More Definitions of Commercialization Approval

Commercialization Approval means, with respect to a Product and any country or regulatory jurisdiction, receipt of [***] Marketing Approval for such Product from the applicable Regulatory Authority in such country or regulatory jurisdiction[***]. For illustrative purposes, as of the Execution Date the following are [***] [***] and [***]:

Commercialization Approval means any and all Regulatory Licenses that are necessary to market and/or sell a drug, biological product, cell therapy or gene therapy in a country or jurisdiction for one or more uses, including any pricing and reimbursement approvals that are necessary to conduct a launch of such drug, biological product, cell therapy or gene therapy in such country or jurisdiction (even if such pricing and reimbursement approvals are not legally required to launch such drug, biological product, cell therapy or gene therapy in such country or jurisdiction). For purposes of illustration with respect to the Major European Countries, the following pricing and reimbursement approvals are examples of those that are necessary to conduct a launch of a drug, biological product, cell therapy or gene therapy: in France, publication of the reimbursed price level in the official journal and registration on a reimbursement list by or on behalf of Comité Economique des Produits de Santé or Haute Autorité de Santé (or a successor agency); in Italy, publication of reimbursement in the Government’s Official Gazette (by Agenzia Italiana del Farmaco or a successor agency); in Germany, execution of contract with the head association of sick funds (GKV-Spitzenverband, Gesetzlichen Krankenversicherung, or a successor agency); in Spain, authorization by La Comisión Interministerial de Precios de los Medicamentos or La Comisión Nacional para el Uso Racional de los Medicamentos (or a successor agency) for national patient access to reimbursement by or on behalf of a Governmental Authority; and in the United Kingdom, a recommendation by the National Institute for Health and Care Excellence (or a successor agency) to obtain mandatory funding to enable broad market access. For clarity, as of the Effective Date, no pricing or reimbursement approval as described above is required to launch a drug, biological product, cell therapy or gene therapy in the United States.

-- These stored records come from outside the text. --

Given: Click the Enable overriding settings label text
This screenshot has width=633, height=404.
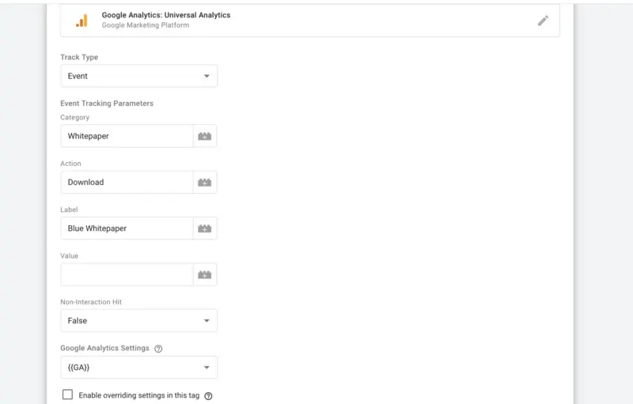Looking at the screenshot, I should click(x=139, y=395).
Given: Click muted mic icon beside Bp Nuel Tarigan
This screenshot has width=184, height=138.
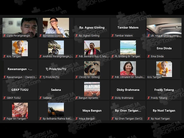Looking at the screenshot, I should 149,119.
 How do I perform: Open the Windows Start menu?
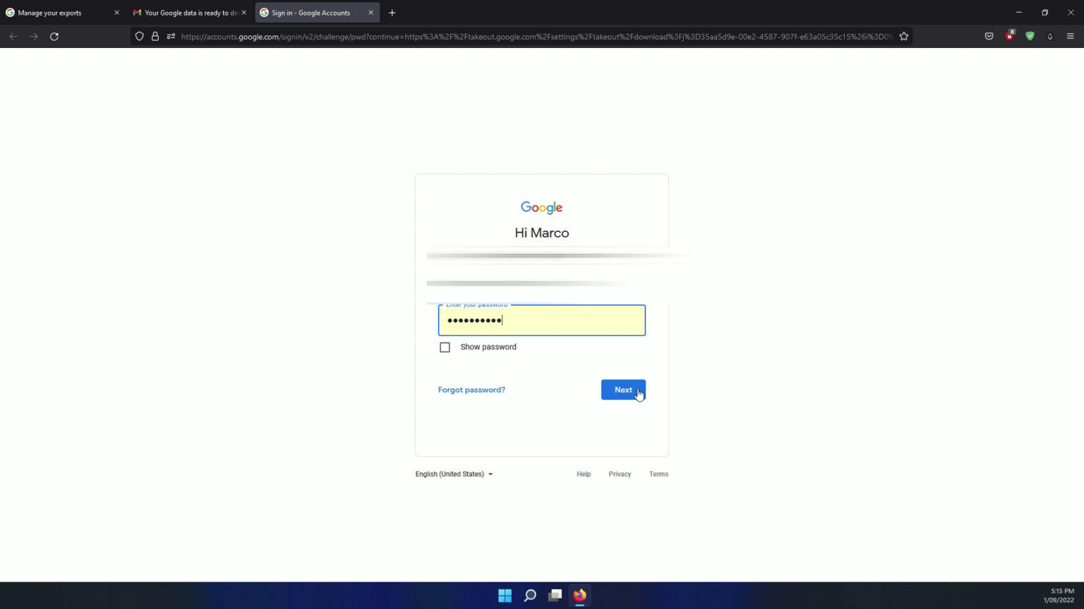pos(505,596)
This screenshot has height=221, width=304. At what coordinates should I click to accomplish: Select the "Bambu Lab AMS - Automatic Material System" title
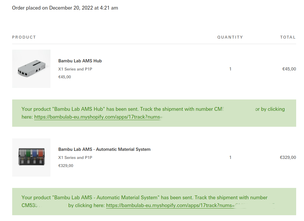(104, 149)
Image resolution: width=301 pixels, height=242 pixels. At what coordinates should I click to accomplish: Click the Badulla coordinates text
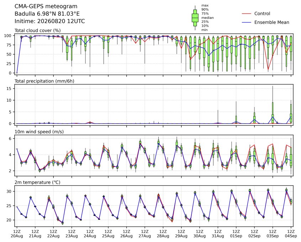click(47, 14)
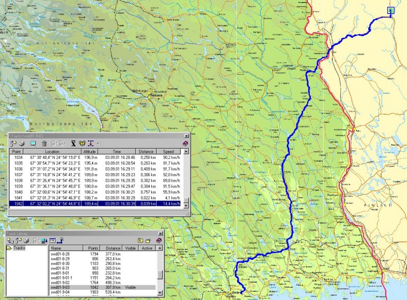Viewport: 407px width, 300px height.
Task: Sort track points by Speed column
Action: tap(168, 152)
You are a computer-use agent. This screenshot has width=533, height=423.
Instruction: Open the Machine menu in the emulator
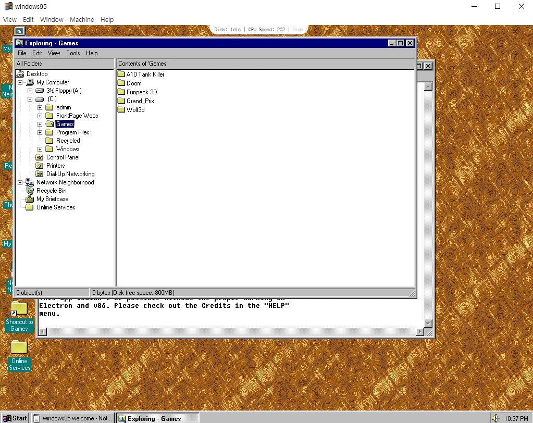[x=81, y=19]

Commercialization Approval means [***].

Commercialization Approval means, with respect to a Licensed Product and any country or regulatory jurisdiction: (a) approval of a Drug Approval Application for such Licensed Product by the applicable Regulatory Authority in such country or regulatory jurisdiction if the application for such Drug Approval Application included efficacy data from a Clinical Study referred to in the GDP; and (b) any pricing and reimbursement approvals that are necessary to conduct a launch of such Licensed Product in such country or regulatory jurisdiction (even if such approvals are not legally required to launch such Licensed Product in such country or regulatory jurisdiction). For purposes of illustration with respect to the Major European Countries, the following pricing and reimbursement approvals are examples of those that are currently necessary to conduct a launch of a drug or biological product: in France, publication of the reimbursed price level in the official journal and registration on a reimbursement list by or on behalf of Comité Economique des Produits de Santé or Haute Autorité de Santé (or a successor agency); in Italy, publication of reimbursement in the Government’s Official Gazette (by Agenzia Italiana del Farmaco or a successor agency); in Germany, execution of contract with the head association of sick funds (GKV-Spitzenverband, Gesetzlichen Krankenversicherung, or a successor agency); in Spain, authorization by La Comisión Interministerial de Precios de los Medicamentos or La Comisión Nacional para el Uso Racional de los Medicamentos (or a successor agency) for national patient access to reimbursement by or on behalf of a Governmental Authority; and in the United Kingdom, a recommendation by the National Institute for Health and Care Excellence (or a successor agency) to obtain mandatory funding to enable broad market access.